We offered these recommendations to Alberta Health’s Modernizing Alberta’s Primary Health Care System (MAPS) initiative. 

  • Care Opinion platform. Implement the Care Opinion platform to enhance communication between citizens and the system and contribute to system improvement. Care Opinion is a proven and well-established online platform that enables interactive engagement between persons/families and health-related service providers. ICN is currently meeting with interested partners to discuss implementation of this innovative technology that is already helping to improve health outcomes in the United Kingdom where it was developed, and in Australia.
  • Team Care.  Expand the concept of team in ‘team care’ to include a broader range of health and community professionals and services in addition to the patient and their family caregivers.  

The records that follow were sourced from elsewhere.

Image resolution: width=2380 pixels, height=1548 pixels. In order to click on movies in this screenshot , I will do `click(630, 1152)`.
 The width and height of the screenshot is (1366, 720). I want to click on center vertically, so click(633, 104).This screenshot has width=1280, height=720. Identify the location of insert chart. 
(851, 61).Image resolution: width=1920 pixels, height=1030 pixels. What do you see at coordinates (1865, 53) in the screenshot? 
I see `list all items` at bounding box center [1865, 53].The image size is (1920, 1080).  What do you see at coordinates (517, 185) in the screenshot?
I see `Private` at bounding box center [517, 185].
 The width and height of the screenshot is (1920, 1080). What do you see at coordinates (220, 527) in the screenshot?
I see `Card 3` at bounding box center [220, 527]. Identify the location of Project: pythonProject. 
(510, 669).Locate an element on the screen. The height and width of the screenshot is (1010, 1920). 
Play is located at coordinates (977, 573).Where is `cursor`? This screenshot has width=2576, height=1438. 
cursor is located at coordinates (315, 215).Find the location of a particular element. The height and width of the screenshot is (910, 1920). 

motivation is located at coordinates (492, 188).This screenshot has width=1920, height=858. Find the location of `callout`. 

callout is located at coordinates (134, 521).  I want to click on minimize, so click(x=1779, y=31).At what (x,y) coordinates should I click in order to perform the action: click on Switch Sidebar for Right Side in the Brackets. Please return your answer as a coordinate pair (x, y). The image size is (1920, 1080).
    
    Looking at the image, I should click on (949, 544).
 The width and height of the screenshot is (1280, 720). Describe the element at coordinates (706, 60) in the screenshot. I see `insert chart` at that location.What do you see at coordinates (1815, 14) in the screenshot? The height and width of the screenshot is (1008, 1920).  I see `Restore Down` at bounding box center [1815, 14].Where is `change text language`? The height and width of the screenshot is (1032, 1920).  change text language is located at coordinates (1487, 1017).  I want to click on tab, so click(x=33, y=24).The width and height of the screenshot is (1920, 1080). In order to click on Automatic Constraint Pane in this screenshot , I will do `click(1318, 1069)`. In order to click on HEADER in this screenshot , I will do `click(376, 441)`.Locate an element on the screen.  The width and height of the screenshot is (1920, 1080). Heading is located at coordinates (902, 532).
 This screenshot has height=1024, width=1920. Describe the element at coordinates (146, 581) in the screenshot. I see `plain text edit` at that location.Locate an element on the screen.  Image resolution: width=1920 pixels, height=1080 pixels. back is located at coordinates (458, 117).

  • Digital Health Records for Individuals.  Move assertively to create one complete digital health record for each individual. One person, one record that meets the principles spelled out in our Statement of Principles: Personal Health Information. 
  • Care Partners. Establish an imperative that every patient who is managing complex health challenges has a specifically designated ‘care partner’ with whom to work closely. 
  • Independent Citizens’ Forum. Create an independent Citizens’ Forum comprised of diverse stakeholders whose mandate is to identify, generate and share knowledge with Albertans about our collective achievements in supporting healthy communities and healthy Albertans.  

Internationally, there is a growing and widely accepted belief that in an increasingly complex ‘expert’ and siloed system that individuals (who are often understood as patients in the health system) must be central in the system. Our recommendations would support concerted steps toward welcoming and embracing people living in Alberta as essential partners as we collectively work toward a healthier Alberta.